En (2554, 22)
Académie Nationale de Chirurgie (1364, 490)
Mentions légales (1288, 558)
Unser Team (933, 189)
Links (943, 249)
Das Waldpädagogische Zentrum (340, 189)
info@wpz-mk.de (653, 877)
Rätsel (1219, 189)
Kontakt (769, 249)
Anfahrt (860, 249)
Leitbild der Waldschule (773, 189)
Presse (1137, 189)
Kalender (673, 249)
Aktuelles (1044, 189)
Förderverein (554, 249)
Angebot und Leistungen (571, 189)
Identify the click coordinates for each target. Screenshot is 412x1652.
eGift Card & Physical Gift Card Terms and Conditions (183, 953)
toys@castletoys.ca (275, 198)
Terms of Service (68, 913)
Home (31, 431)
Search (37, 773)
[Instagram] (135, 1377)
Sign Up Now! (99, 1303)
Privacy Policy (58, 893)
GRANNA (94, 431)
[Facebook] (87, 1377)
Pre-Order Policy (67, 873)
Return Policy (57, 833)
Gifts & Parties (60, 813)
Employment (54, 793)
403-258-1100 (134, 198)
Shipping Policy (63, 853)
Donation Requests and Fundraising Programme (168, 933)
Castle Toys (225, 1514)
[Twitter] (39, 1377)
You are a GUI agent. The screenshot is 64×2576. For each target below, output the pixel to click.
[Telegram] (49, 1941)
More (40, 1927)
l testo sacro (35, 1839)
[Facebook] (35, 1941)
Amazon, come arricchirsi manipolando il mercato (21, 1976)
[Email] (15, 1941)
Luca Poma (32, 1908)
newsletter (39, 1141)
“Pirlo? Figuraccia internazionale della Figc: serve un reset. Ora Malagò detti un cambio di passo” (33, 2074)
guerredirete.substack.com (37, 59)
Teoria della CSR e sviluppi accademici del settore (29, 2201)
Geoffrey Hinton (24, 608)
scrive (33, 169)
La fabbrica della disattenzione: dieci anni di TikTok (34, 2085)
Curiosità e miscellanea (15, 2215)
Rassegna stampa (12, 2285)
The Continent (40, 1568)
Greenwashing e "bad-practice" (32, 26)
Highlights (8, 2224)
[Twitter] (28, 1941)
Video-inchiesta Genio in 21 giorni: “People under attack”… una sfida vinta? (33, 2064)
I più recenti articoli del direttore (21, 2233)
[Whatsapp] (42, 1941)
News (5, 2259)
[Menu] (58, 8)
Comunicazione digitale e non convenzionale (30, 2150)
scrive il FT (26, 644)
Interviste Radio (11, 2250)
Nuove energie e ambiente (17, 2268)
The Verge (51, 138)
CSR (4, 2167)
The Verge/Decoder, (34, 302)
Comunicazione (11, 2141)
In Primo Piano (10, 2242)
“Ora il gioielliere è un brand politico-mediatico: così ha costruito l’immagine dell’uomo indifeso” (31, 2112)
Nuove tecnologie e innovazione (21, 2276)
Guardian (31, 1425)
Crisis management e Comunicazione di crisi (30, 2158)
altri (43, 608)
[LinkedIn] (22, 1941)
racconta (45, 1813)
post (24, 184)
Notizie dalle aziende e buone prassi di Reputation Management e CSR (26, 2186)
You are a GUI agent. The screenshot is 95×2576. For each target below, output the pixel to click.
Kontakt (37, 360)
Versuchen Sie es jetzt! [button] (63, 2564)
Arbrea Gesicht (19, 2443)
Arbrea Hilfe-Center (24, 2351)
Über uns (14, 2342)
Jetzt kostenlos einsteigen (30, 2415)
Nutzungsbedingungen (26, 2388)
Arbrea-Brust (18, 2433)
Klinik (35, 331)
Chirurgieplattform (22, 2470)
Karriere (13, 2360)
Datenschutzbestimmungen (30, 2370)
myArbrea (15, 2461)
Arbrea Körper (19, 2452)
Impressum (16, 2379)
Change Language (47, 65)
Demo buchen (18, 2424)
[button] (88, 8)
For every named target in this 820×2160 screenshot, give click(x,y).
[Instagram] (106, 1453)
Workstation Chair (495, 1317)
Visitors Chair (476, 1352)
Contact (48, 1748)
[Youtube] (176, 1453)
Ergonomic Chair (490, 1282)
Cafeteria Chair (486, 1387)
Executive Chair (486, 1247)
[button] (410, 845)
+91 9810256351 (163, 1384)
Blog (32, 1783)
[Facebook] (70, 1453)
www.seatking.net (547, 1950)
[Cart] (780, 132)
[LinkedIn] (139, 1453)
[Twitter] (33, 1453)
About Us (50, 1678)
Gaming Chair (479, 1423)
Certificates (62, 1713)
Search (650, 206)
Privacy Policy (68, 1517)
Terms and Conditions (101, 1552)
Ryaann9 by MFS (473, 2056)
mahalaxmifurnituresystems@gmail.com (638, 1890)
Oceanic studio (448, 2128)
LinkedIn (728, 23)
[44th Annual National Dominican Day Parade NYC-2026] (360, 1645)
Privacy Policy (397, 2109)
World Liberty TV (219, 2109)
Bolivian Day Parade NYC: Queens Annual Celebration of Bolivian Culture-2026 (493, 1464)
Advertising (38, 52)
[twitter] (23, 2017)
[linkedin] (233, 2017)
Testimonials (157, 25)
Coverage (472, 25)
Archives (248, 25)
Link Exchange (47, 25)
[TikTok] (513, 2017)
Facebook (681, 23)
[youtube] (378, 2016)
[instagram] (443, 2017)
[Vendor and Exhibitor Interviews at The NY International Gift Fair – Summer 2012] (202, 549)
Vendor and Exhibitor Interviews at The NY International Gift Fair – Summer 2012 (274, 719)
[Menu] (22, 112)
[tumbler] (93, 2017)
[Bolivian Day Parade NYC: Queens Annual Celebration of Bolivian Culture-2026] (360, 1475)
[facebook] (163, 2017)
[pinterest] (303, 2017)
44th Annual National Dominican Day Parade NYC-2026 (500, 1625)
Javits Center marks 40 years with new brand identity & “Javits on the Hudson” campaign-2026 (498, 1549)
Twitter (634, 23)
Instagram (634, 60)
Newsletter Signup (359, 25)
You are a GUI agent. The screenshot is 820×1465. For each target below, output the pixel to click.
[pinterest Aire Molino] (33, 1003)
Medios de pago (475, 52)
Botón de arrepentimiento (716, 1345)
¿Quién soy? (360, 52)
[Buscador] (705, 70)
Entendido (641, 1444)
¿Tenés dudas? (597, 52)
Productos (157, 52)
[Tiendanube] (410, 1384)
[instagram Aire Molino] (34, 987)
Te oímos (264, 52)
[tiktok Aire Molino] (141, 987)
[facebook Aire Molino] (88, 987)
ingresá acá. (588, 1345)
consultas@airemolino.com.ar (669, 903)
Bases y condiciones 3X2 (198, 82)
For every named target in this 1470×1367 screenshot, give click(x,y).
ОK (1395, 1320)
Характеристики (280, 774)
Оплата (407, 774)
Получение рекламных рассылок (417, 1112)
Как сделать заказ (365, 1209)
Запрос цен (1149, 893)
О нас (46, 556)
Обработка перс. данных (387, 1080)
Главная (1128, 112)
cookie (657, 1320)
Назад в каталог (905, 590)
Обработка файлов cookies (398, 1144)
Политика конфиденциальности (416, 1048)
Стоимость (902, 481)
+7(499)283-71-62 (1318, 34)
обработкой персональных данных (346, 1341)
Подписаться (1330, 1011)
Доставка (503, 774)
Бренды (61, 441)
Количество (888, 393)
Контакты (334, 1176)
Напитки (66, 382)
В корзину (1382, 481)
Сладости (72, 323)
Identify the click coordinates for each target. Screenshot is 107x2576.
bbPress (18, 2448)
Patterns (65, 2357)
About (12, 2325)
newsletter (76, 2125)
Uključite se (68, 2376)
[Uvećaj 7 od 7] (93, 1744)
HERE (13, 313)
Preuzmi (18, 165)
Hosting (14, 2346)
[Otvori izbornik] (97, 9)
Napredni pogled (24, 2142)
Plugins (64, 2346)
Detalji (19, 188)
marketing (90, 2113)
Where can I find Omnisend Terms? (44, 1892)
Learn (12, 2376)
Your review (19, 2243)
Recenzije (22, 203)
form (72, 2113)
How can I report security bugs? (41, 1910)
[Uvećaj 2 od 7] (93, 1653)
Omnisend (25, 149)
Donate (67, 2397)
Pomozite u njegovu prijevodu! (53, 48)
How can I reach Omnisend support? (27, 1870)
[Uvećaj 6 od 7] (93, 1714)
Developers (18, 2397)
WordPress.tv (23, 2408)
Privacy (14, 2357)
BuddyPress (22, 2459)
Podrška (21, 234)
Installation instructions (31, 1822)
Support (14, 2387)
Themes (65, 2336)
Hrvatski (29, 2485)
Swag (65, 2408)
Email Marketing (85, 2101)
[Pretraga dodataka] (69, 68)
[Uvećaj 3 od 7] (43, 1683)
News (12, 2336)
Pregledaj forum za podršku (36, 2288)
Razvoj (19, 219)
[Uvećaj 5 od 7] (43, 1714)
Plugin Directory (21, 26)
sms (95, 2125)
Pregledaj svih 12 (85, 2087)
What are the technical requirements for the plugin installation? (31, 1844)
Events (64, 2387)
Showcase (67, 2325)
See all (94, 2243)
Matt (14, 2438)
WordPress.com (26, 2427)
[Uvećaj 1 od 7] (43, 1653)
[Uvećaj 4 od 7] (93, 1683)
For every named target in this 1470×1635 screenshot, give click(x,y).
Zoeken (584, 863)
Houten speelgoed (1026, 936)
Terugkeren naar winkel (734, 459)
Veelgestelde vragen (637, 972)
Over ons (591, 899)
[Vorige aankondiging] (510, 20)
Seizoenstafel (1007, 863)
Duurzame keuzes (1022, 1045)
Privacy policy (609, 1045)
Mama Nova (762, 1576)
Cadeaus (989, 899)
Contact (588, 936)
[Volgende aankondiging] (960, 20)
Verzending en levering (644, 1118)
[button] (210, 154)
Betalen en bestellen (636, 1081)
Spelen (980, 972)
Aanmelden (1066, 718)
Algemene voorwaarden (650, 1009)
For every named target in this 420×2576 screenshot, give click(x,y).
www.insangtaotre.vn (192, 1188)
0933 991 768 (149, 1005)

------------------------------------------------

## TASK BRIEF
Scan the listing and report each line where the word "Bolivian" shows up.

## RESULT
Bolivian Day Parade NYC: Queens Annual Celebration of Bolivian Culture-2026 (493, 1464)
[Bolivian Day Parade NYC: Queens Annual Celebration of Bolivian Culture-2026] (360, 1475)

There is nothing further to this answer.